Integrated genomics employs different genomic technologies such as Next-Generation Sequencing (NGS) to advance cancer and rare disease research. Scientists are seeking to understand the generic drivers of cancer (the generic profile of specific tumors) and use this information to create personalized treatments. This is called cancer genome profiling and is carried out on patients opting for this option. This is necessary to increase the "effective treatment options" for those with the highest mortality risk since it may not be possible to do this for every patient. This may include off-label treatments and enrollment in experimental drugs.
Genomics not only provides an understanding of the triggers of cancer but also provides insights into how the cancer is likely to progress and how it's likely to respond to treatment.
A genome refers to the wholesome genetic instructions while the expression of specific mRNA molecules is the transcriptome. The translation of RNA molecules into protein constitutes the proteome while the metabolites from the protein activity make up the metabolome. These factors combined make up the omics of precision-based cancer treatment.
Several treatments have been created to target specific cancer-causing mutations. For example, patients with HER2- positive breast cancer are usually treated with trastuzumab while those with AML are treated with imatinib.
Some mutations will not offer an alternative effective treatment but will indicate a poor response to treatment. This can help the family and clinical team plan how to best care for the patient under such a circumstance. Genetic sequencing is therefore not just important for identifying treatable mutations but also for identifying potential targets and treatment options.
Genomics is a field that is still under research and facing a number of teething challenges, including the following:
Earlier genome projects only included white Europeans, but this is changing. The National Human Genome Research Institute is currently running over 25 initiatives to increase the diversity of human genomics.
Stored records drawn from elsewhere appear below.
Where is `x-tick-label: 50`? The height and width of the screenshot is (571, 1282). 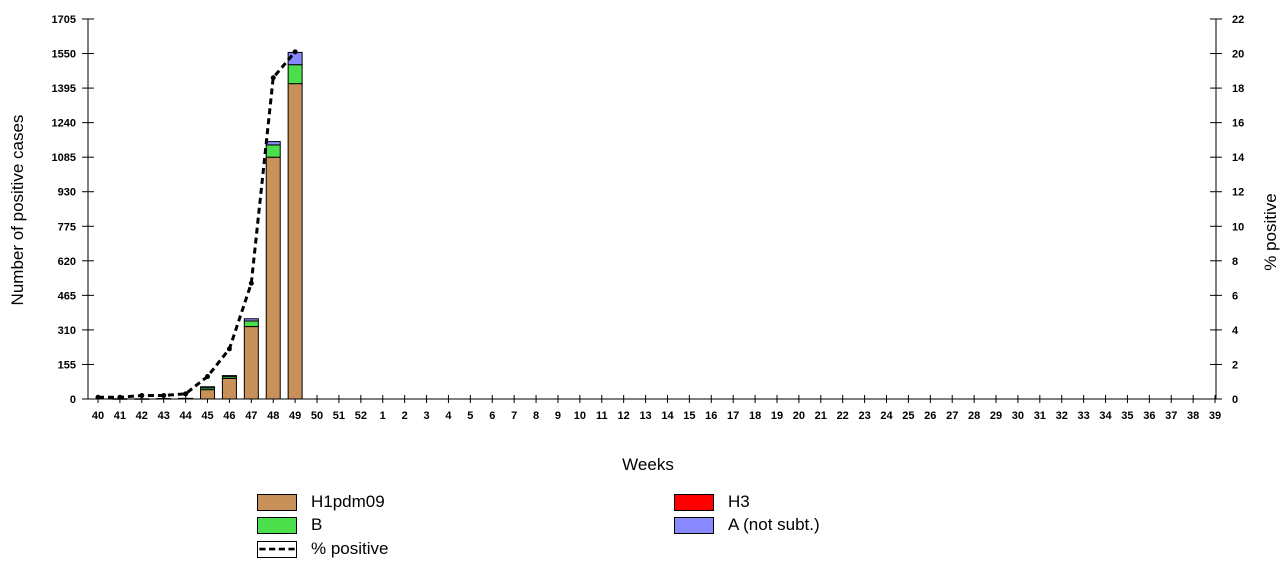
x-tick-label: 50 is located at coordinates (317, 416).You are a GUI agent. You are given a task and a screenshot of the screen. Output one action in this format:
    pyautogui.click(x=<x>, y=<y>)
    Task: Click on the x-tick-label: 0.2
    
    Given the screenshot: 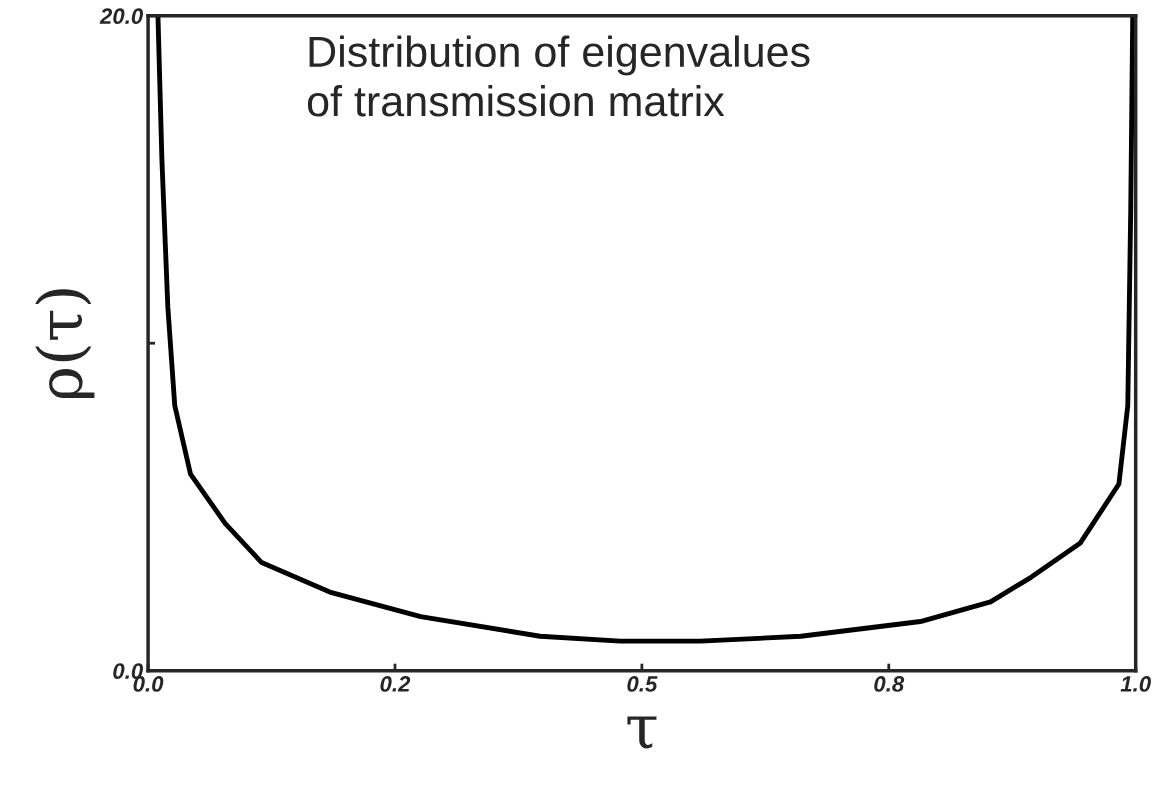 What is the action you would take?
    pyautogui.click(x=396, y=684)
    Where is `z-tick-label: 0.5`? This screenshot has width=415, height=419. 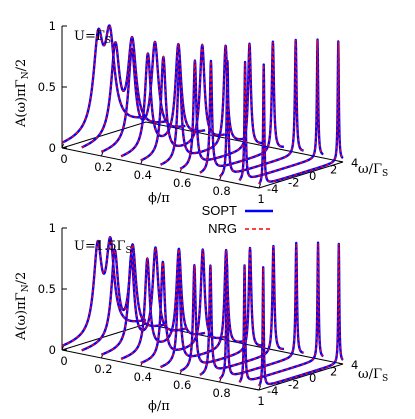
z-tick-label: 0.5 is located at coordinates (47, 289).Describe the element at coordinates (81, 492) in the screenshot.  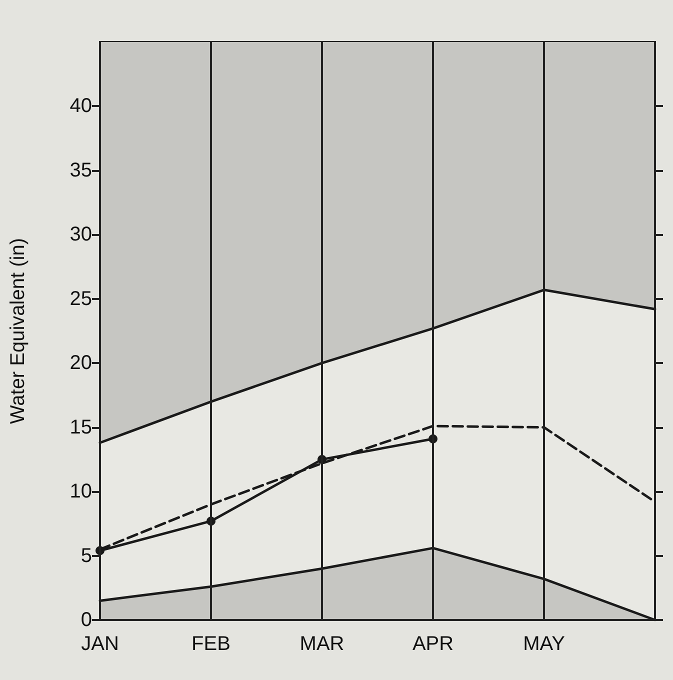
I see `y-tick-label: 10` at that location.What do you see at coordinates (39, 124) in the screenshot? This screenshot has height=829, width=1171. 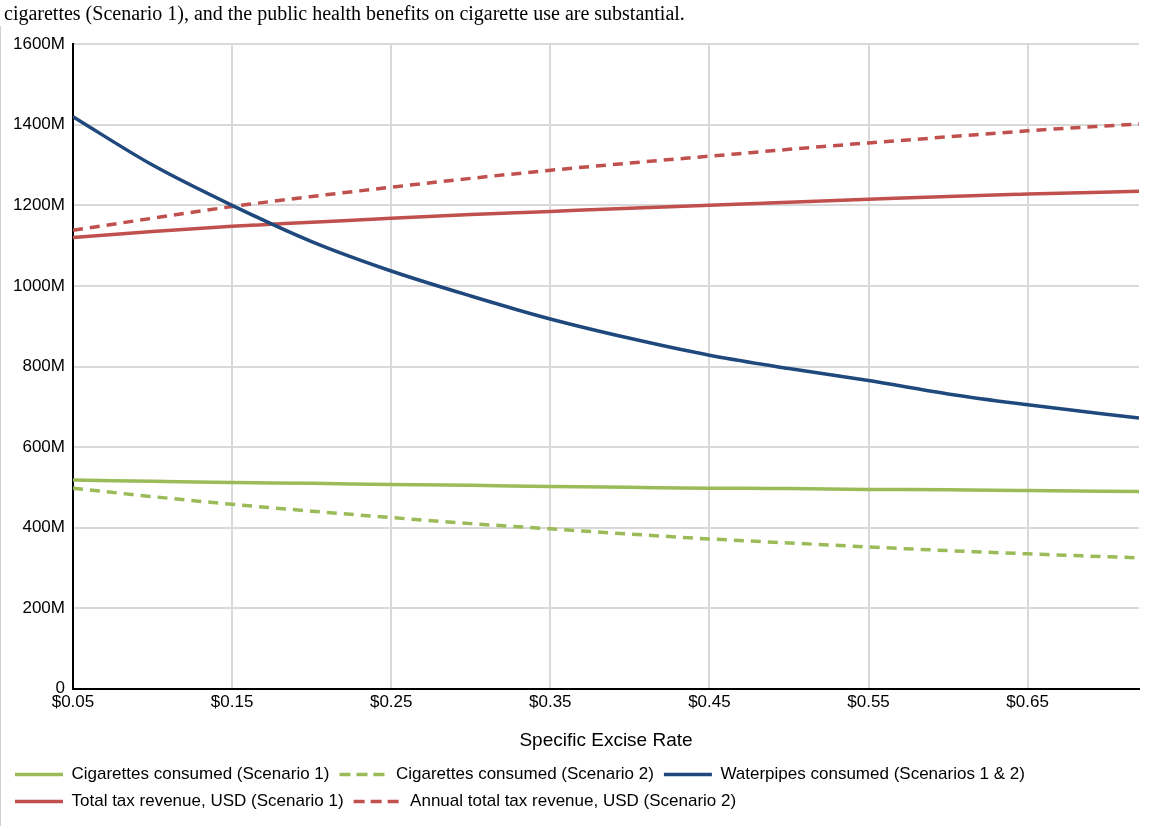 I see `y-tick-label: 1400M` at bounding box center [39, 124].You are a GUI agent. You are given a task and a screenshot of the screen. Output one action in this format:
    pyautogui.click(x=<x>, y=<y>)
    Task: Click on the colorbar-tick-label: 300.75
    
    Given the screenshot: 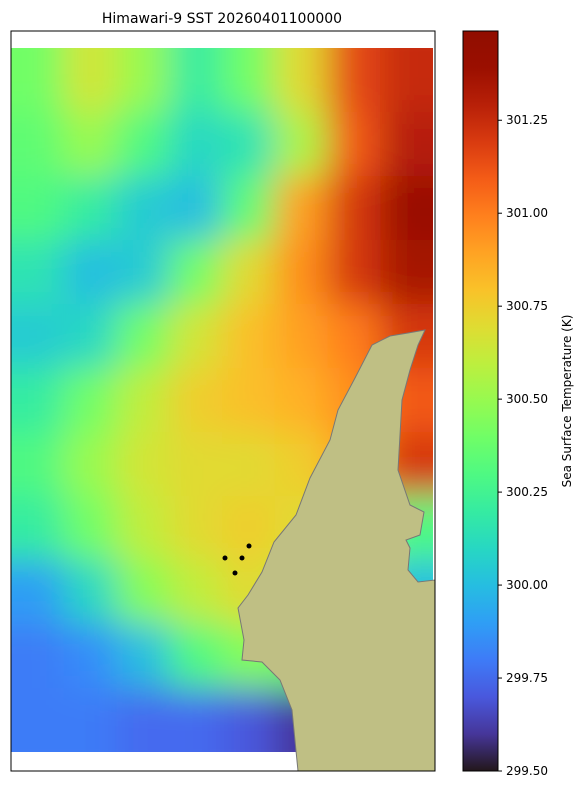 What is the action you would take?
    pyautogui.click(x=527, y=306)
    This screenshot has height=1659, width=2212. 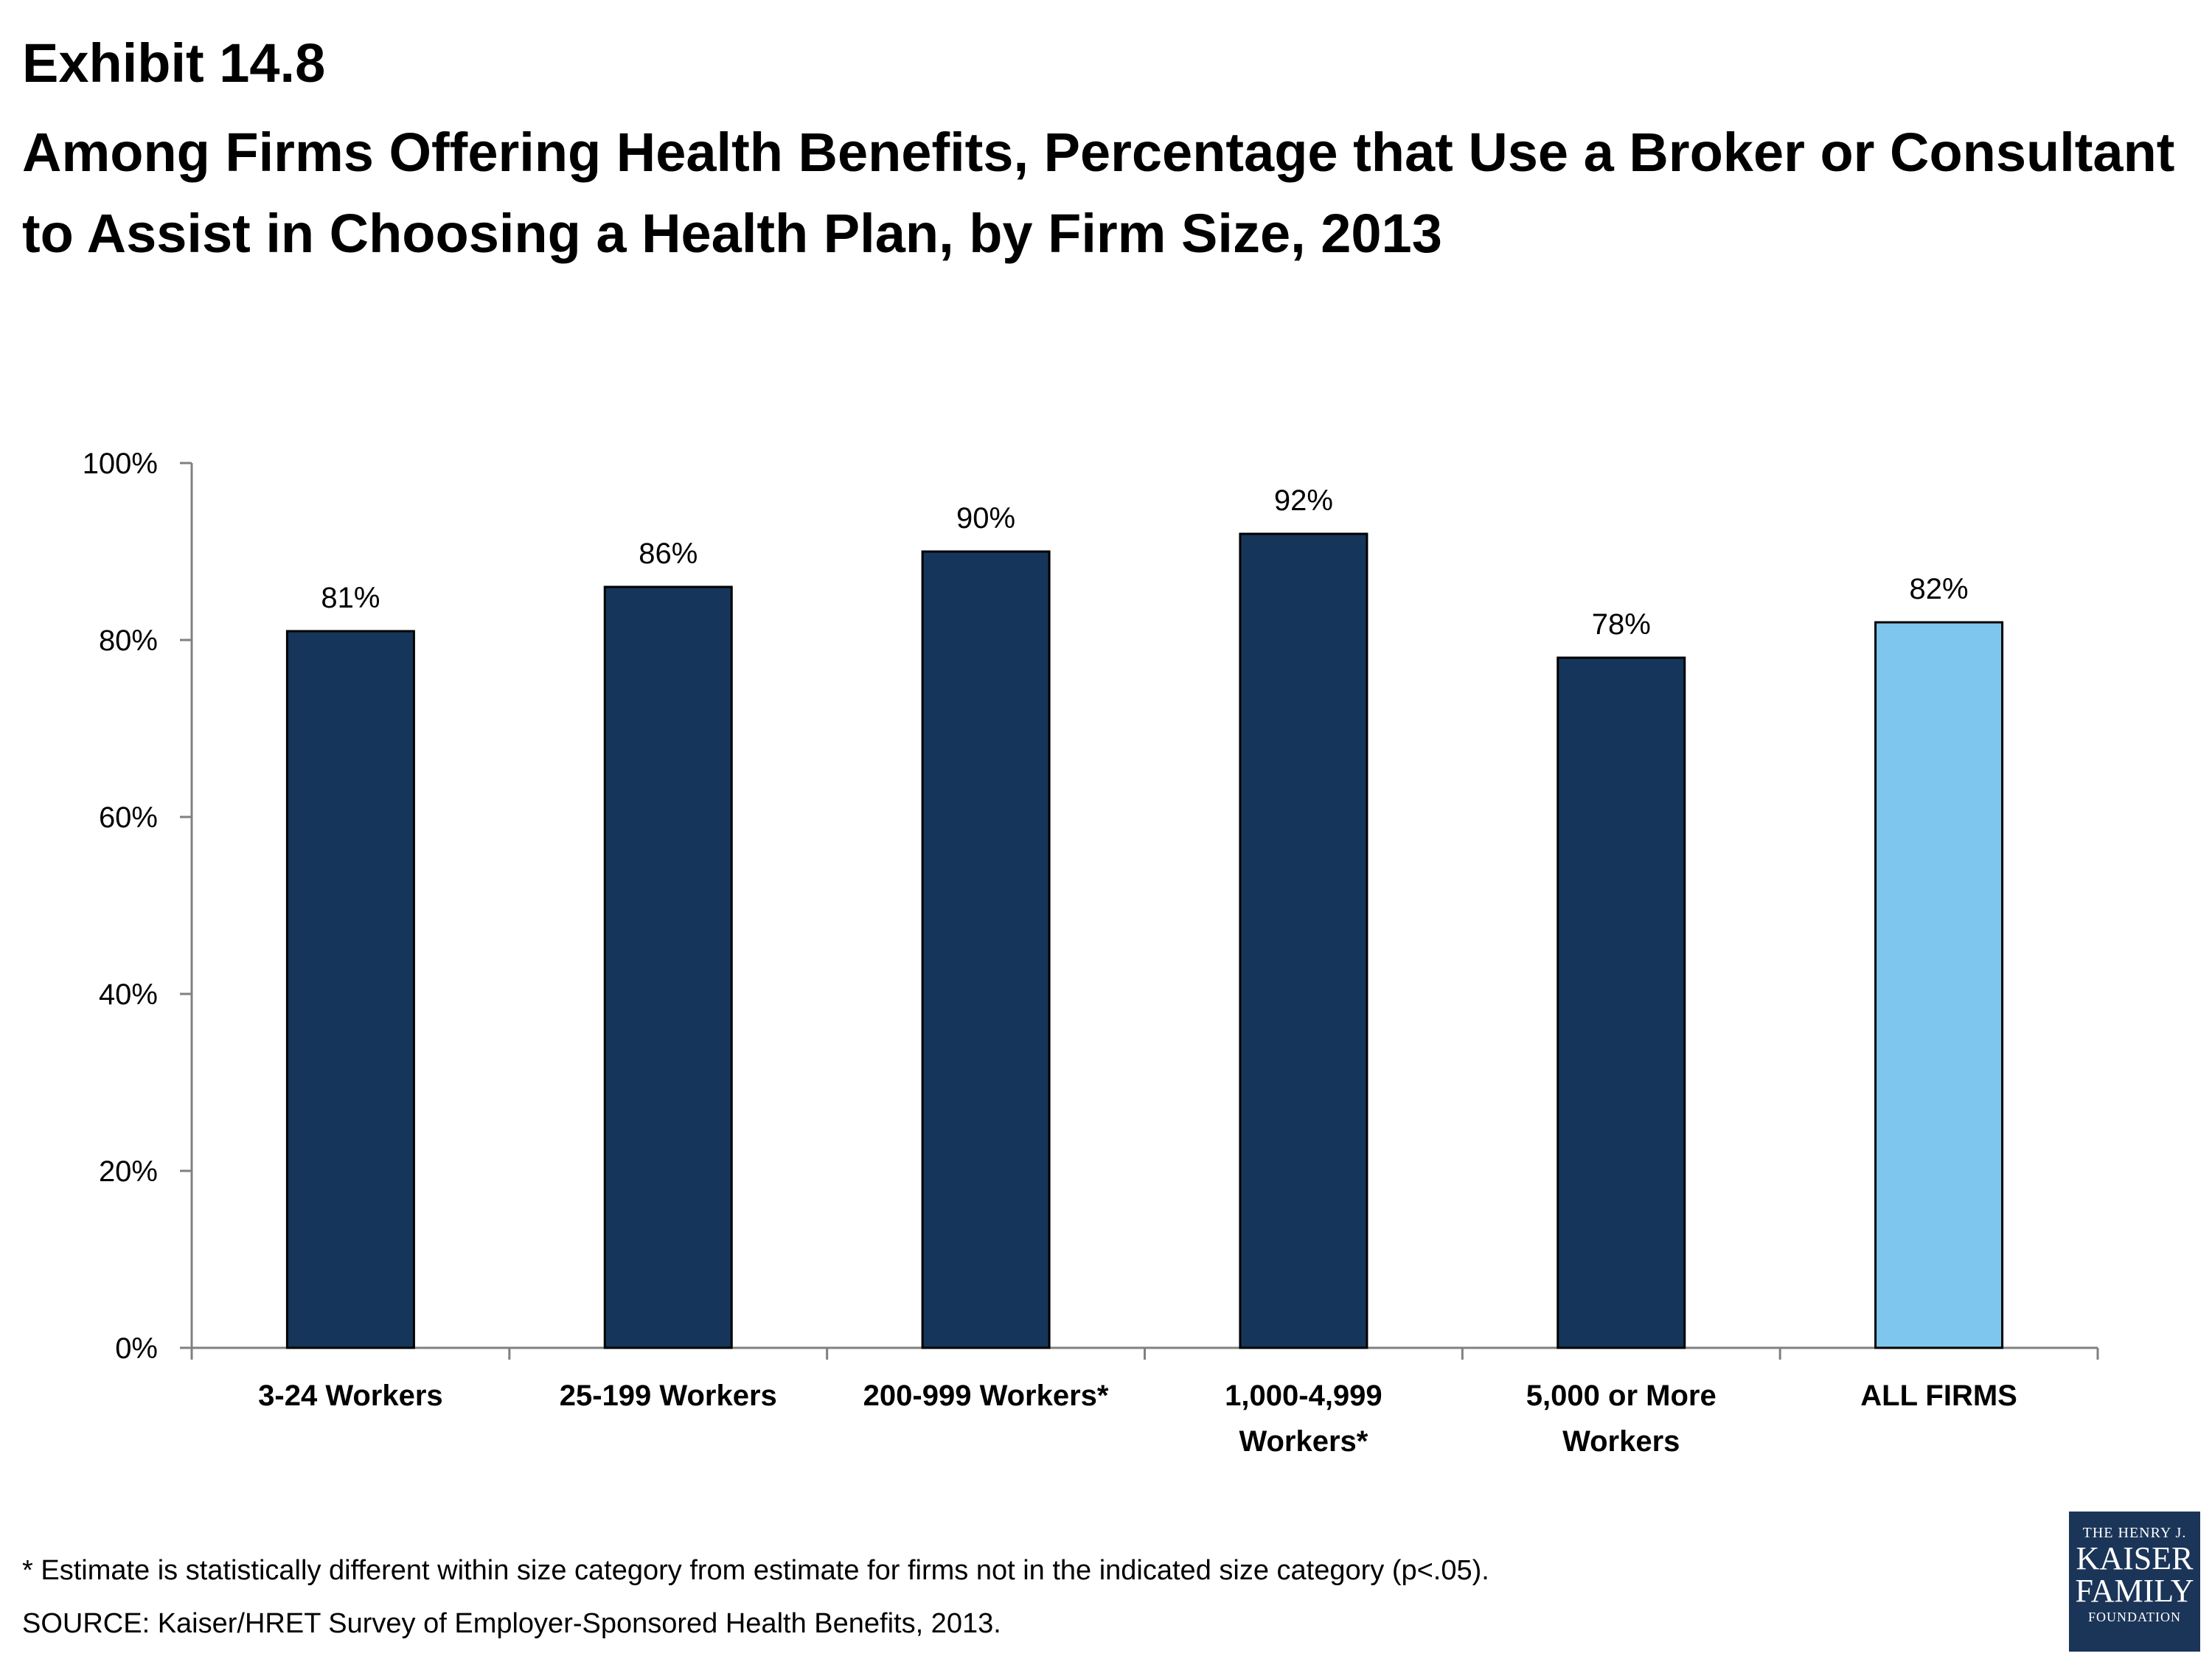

Genomics involves a profound amount of data and metadata that can be overwhelming for a laboratory. The storage and interpretation of the data can also be challenging given the diverse languages and protocols in a global context. Informed consent must also be collected in a way that is consistent with global ethical standards and this presents yet another challenge.
For now, genomics is only used when the standard-of-care treatment has been tried and failed. It will be a while before genomics is incorporated into the physicians’ diagnostic toolkit.
Genomics doesn't exist on its own, it integrates with other omics such as transcriptomics, epigenomics, metabolomics, and proteomics. This integration is likely to expand our understanding of cancers and rare diseases but will require extensive research and resources.
Data generated from the different omics can be overwhelming. Machine Learning can help streamline and manage the data in a way that it can be used to predict disease occurrence and treatment outcomes, though this is still under investigation.
A Laboratory Information Management System (LIMS) is a modern laboratory software that can be used to automate workflows and data management in a laboratory environment. Given the large volume of data that can be generated during genome sequencing, a Diagnostics LIMS is vital in ensuring efficient and error-free data management. A diagnostics LIMS can also be integrated with data analysis tools for downstream data analysis and decision-making.
As the global burden of disease shifts from communicable to chronic diseases, there's an urgent need to better understand cancers and rare diseases at the genome level. A better understanding of genomics is the foundation for precision medicine and personalized treatment for cancers and rare diseases. A diagnostics LIMS comes in handy to streamline the management of the volumes of data generated through genomics and other related omics.